##### SELECTED TEXT #####
# MTBs vs road bikes



## mustang1 (29 Nov 2013)

I've been a road-bike guy since 2006. Before that I had a 1992 Peugeot MTB. Anyway....

I fancied having a whack with MTB again, been no the agenda for a couple of years. I have three bikes right now but doubt I'll buy a 4th, the MTB. So I might just rent. Anyway, in my mtb 'reserach', I found out many things that I didn't know MTBs had these days and a few things I did know but still find interesting:

1. Tubeless tires are more common on MTB. In the road world there's still a shall we/shan't we approach.
2. MTB has option of (IDK what you call it) double chainrings with guards that stop the chain from coming off. I've also seen a deraileur-like device near the chainrings for keeping the chain on the ring. Not that you need that in road-bike world, but still...
3. Road bikes are lighter.
4. There's this thing call Shimano ghost (something) fitted to the rear derailluer. It has an on/off switch. When off, it's like it's not there, but when on, it increases the tension on the pivot of the rd to increase tension in the chain and thus stop chain slap against the chainstays. Nice trick.
5. I heard of telescopic seatposts, and even remotely controlled (from the cockpit) models. But I didn't realize the telescopic seatpost can also go back up and there are two varieties, either hydro or air, the air being faster at rising.
6. Disk brakes are mechanical or hydro. Fine, I knew that. But with the hyrdo, you need to change oil and there are two types, either DOT standard, or mineral oil. I dont know from experience so I'm only going by theory, but I believe MO is more suitable for my way of doingthings because it requires less maintenance and the liquid is non-corrosive. There are other advantages too such as no use-by date for the MO because water doesn't mix with it (it only mixes with DOT fluid)..
7. Auto lock-out suspension fork. When the system decides you're not on the rough stuff, it'll go into suspension mode from lock-out mode.

So as well as informing potential MTB'ers, it made me wonder why road bikes are more expensive than MTB and the only rason I can think of is that the market will bear the higher prices, maybe road bikes are considered more gentlemanly like than MTB. As an example, take a Giant MTB (cant recall name), it's about £5.5k. A Giant Propel Advanced SL is £8k. It's not the prices I'm thinking about, it's "what does the road bike have that's £2.5k dearer?'


----------



## Mr Haematocrit (29 Nov 2013)

My new MTB is pretty much the same money as my new Road Bike.. Both are Carbon Frames, 11 speed top of the range SRAM with hydraulic brakes and Carbon rims. From my experience if you buy similar specifications the prices are equally pretty similar


----------



## fossyant (29 Nov 2013)

Don't worry just buy one and get mucky. They are good fun. Your road fitness will transfer well for climbing, but I am afraid, the technical descents on dodgy surfaces will scare your pants off. 

PS I am a roadie.
##### STORED ROWS #####
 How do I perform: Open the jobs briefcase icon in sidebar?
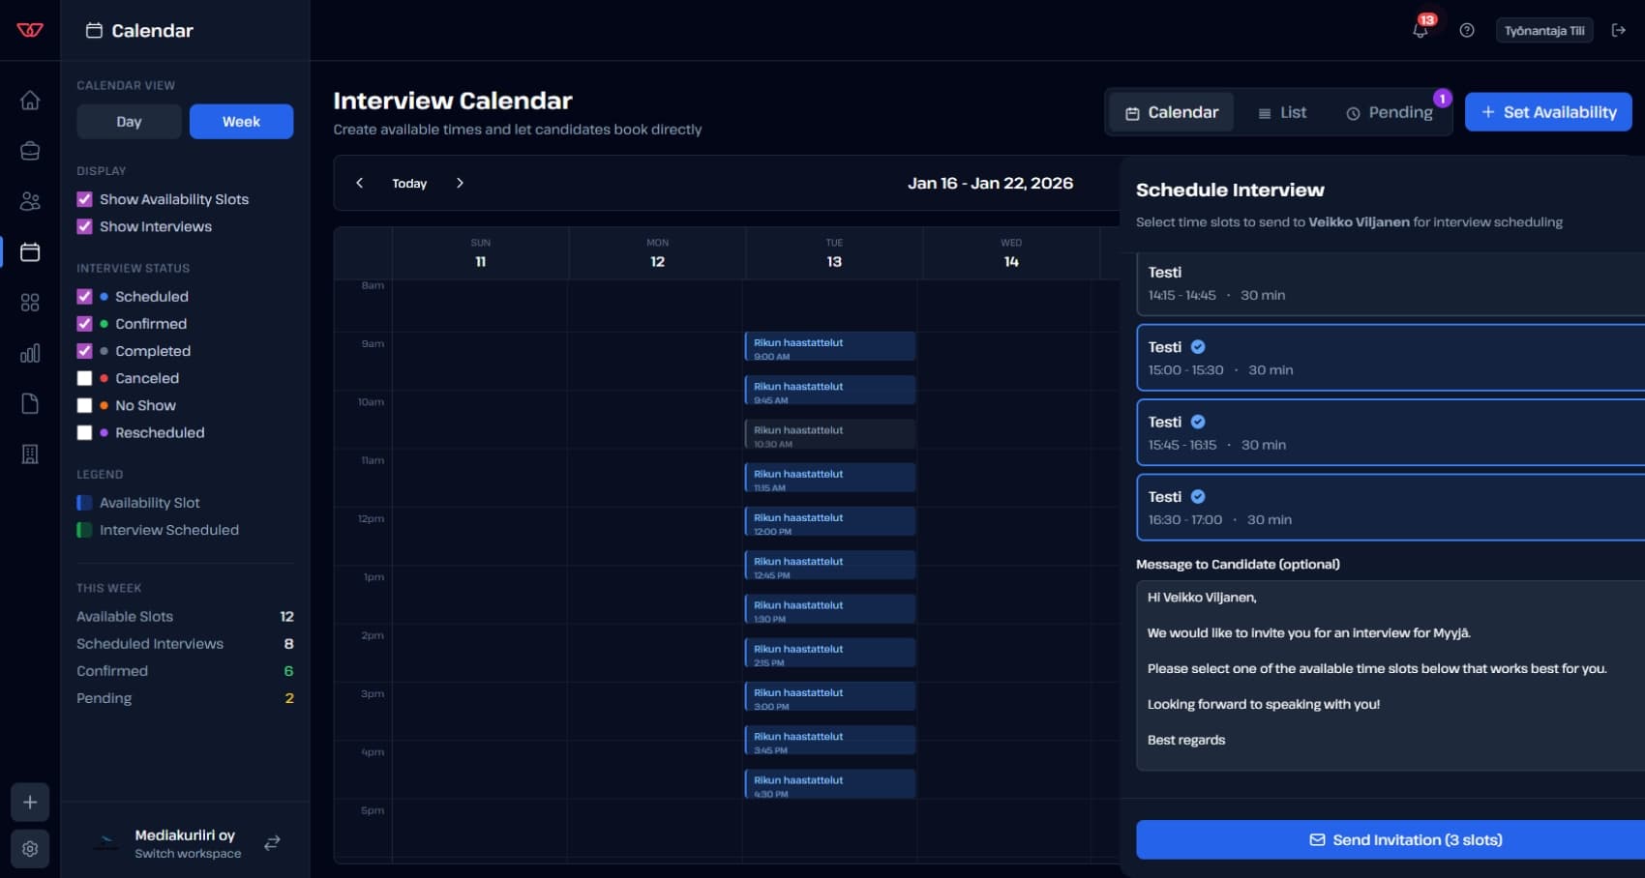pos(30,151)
#####
##### STORED ROWS #####
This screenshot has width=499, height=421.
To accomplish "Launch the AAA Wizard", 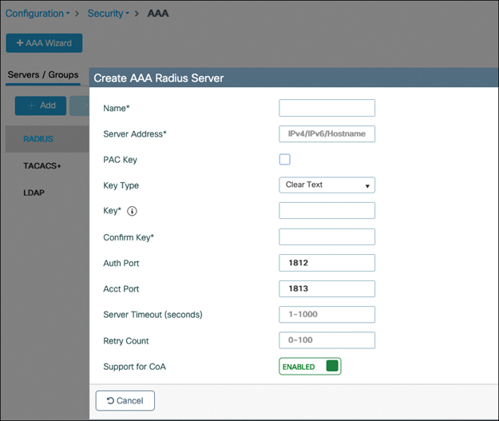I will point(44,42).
#####
• _WRITTEN TASKS_
(A) In the MTB vs road bike thread, take the passage starting at "4. There's this" and ending at "chainstays. Nice trick." and write it out with "chain slap" swapped for "chain bounce".
(B) Which bike component or bicycle brands are named in the MTB vs road bike thread? List every one.
(C) Write the next part of the MTB vs road bike thread, carrying on from its final post.
None of the material is used in this work.

• _ANSWERS PER TASK_
(A)
4. There's this thing call Shimano ghost (something) fitted to the rear derailluer. It has an on/off switch. When off, it's like it's not there, but when on, it increases the tension on the pivot of the rd to increase tension in the chain and thus stop chain bounce against the chainstays. Nice trick.

(B) Peugeot, Shimano, Giant, SRAM

(C)
----------



## Cubist (29 Nov 2013)

Cool write up, you've certainly done your research. I'll argue about the price bit, as a £1k road bike will be better equipped and higher up the food chain than a £1k mtb. Move outside of the big names and you'll find niche and boutique brands with incredible build costs. My main mtb frame costs about 2.5k retail. Both sides of the market are guilty of pricing to suit people's limits. 

The clutch mech you describe is called Shimano shadow plus.


----------



## jazzkat (30 Nov 2013)

I think the price is all to do with what the market will stand. We've had one of the toughest financial situations in generations but a sudden 'cycling is cool' zeitgeist and look how much bike prices have risen in recent years.

Having said that, when you consider what you get for your money (inexpensive transport, fitness and loads of fun) it's a pretty inexpensive hobby/pastime/lifestyle.


----------



## Motozulu (30 Nov 2013)

Enjoyed that - also add to your new found knowledge of all things MTB that the front derailleur thingy for keeping the chain on  is being challenged by a new single ring up front, the Raceface narrow/wide, which meshes with the chain better thus stopping the chain flying off on rough stuff. Combined with a Shimano Zee short cage rear clutched derailleur, you get a silent running, much lighter way to run a 1x10 gear set up.

I did it 2 months ago, ditched the granny and big ring (wasn't using em) and the left hand shifter off the bars. Love the set up.

I am not a roadie and probably will never be.


----------



## I like Skol (1 Dec 2013)

mustang1 said:


> I've been a road-bike guy since 2006. Before that I had a 1992 Peugeot MTB. Anyway....
> 
> I fancied having a whack with MTB again, been no the agenda for a couple of years. I have three bikes right now but doubt I'll buy a 4th, the MTB. So I might just rent. Anyway, in my mtb 'reserach', I found out many things that I didn't know MTBs had these days and a few things I did know but still find interesting:
> 
> ...



My opinion for what it's worth.

Your proclaimed experience and bike history suggests that you will never need even half of the MTB 'innovations' you mention. I ride in a manner that would suggest I could benefit from the same 'innovations' but I don't have them as personally I believe they are largely gimmicks..... KISS! I don't regret not having these 'innovations'.

Road bikes are lighter for many obvious reasons.

Disc brakes should be Shimano, hydraulic and IME no need to worry about changing the fluid.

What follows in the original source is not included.